Processing speed is your brain’s ability to hold information in mind while using it. When the frontal lobes and parietal networks become less efficient, attention and working memory falter. Suddenly you lose track of what you’re doing, struggle to switch mental tasks, or need extra time to sort through your thoughts.

 Dr. Geddes gave me a metaphor that made everything click: Imagine a car with 200,000 miles on it. When it was new, you could hit the gas pedal and feel the surge of acceleration instantly. But over time, the fuel line becomes clogged. The car still accelerates, just slower. That’s what happens with our brains. The engine is running, but the acceleration isn’t what it used to be.

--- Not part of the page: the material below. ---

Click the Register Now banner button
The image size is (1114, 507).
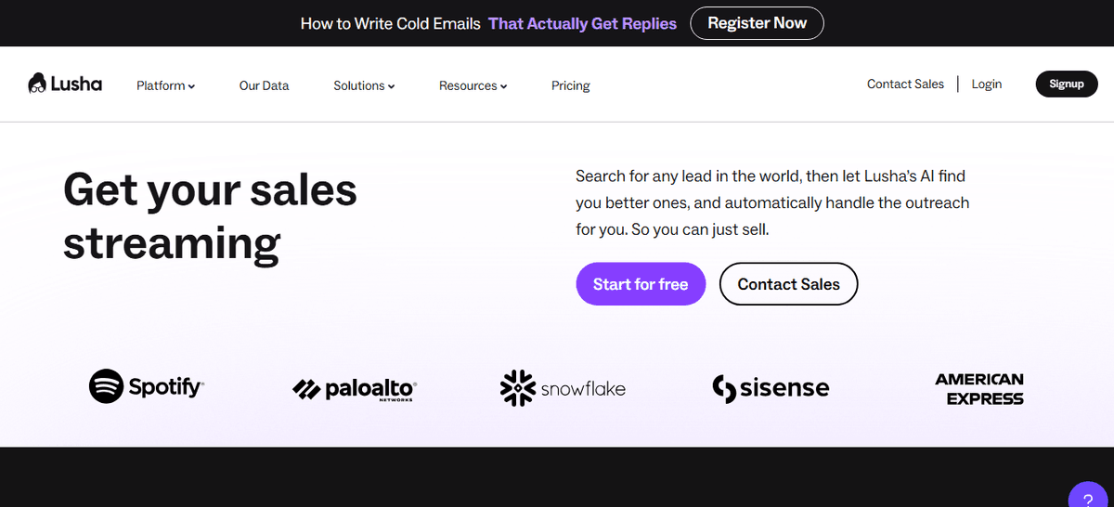(x=757, y=23)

The good news is that our brains, much like the rest of our bodies, can adapt when we train them. I’ve dealt with bursitis in my shoulder and arthritis in my lower back. Physical therapy taught my muscles new patterns that relieved the pain. The same concept applies to cognitive symptoms: identify the problem, then retrain the brain.

 Take the example of moving from one room to another and forgetting why I’m there. That used to happen often. Now I use “self-talk.” Before I move, I say out loud what I’m going to do: twice. It anchors the thought long enough for my slowed processing to carry it forward. It feels awkward at first, but like any physical therapy exercise, it becomes second nature with practice.

 Another challenge is holding several words in memory for even a short period. Yet oddly, I never have trouble remembering six-digit verification codes for my email or banking apps. That’s because I automatically use chunking, the same strategy we all use to remember phone numbers: area code, prefix, number. Our brains love patterns, it’s one of the easiest workarounds to leverage when memory falters.

One of the moments that scared me most was forgetting the name of my neighbor of twenty years. After that, I started practicing her name and eventually the names of her children and several other neighbors; repeating them occasionally to reinforce the pathway. Now those names come to me easily again. Repetition carved new routes where old ones once existed.

 The truth is simple: Alzheimer’s destroys some pathways, but the brain is still capable of building new ones. Our job is to help it by practicing the specific strategies we need most. Workarounds aren’t just coping mechanisms, they’re tools of independence.

 And we don’t have to figure them out alone. One resource that helped me tremendously is neurologist Tracey Marks on YouTube. Her videos explain memory lapses clearly and compassionately. Two of her most insightful ones, “Why You Forget” and “The Real Reason You Forget”, helped me understand my room-to-room problem and gave me practical steps to improve it.  Marks’ videos are address executive function and many other psychological problems that arise with Alzheimer’s.

 If you’ve noticed moments of forgetting why you walked into a room, losing track of thoughts, or struggling with short-term memory, don’t brush it off or assume nothing can be done. Your brain is still capable of adapting, rebuilding, and creating new pathways, no matter your diagnosis or age. Start practicing simple workarounds today to strengthen your independence: use self-talk, chunk information, rehearse names, and seek out tools and guidance that support your cognitive health. The earlier you begin retraining your brain, the more control you maintain over your daily life. You deserve support, hope, and practical strategies and your future self will thank you for taking action now.